There are occasional independent hits today, and there was a time in the silent era when studios in Florida and elsewhere got lucrative distribution, but were any movies that would be considered classics from “The Golden Era” (which I’ll interpret broadly as 1930-1960) independently produced?
Did any of the small producers outside of the big studios (MGM, Fox, Paramount, etc.) produce anything of quality that got wide release or box office success?
Was it even possible for an independent picture to get wide distribution in the Golden Era? I thought most theaters were either owned by one of the studios, or locked into an exclusive distribution contract. So an independent movie would have few venues to be shown.
I could be wrong, but it seems like the Edgar G. Ulmer operated mostly outside of the Hollywood system, but did have at least a couple of ‘classics’ (Detour being the most important, I think).

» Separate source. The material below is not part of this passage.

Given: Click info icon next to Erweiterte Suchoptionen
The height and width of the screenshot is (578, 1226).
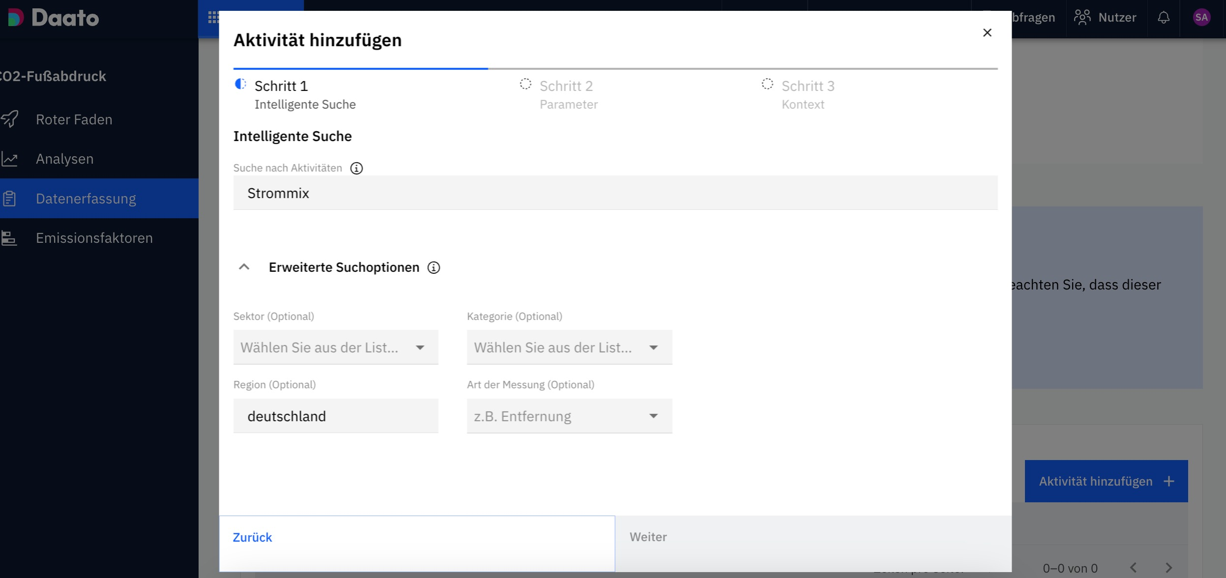Looking at the screenshot, I should 434,268.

I know Howard Hawks was one of the few directors who released movies under pretty much every major studio, but I don’t know if they were independent productions or what.
There were some well-known films that were independently produced, though a studio to distributed them.
It’s a Wonderful Life was produced independently by Liberty Films (run by Frank Capra). RKO did the distribution, and the failure of the film put Liberty out of business. Capra also founded Frank Capra Productions in 1939 and produced Meet John Doe.
The African Queen also was independent, though the studio system was dying at that point.
And of course, Gone With The Wind and other David Selznick films were done by the Selznick studio, which was independent (though distributed through MGM).
Production on these were all were similar to a small independent film today; the “studios” did not have contract players and produced a limited number of films a year (or one every several years). They did not own theaters, and they used the old fashioned Hollywood production values and talent, but the studio was the creation of one or two men who oversaw their one production.
Preston Sturges formed an independent film company after he left Paramount. Howard Hughes gave financial backing, but the venture wasn’t affiliated with RKO. Unfortunately, the films from California Pictures were not Sturges’ best work.
Orson Welles self-financed a version of Othello, but almost all of his other work was actually produced for the studio system.
If I’m not mistaken, every United Artists film has been independently produced. Pickford, Fairbanks, Chaplin, and Griffith founded the company both to have more control over their movies and to cut out the distribution middle-men.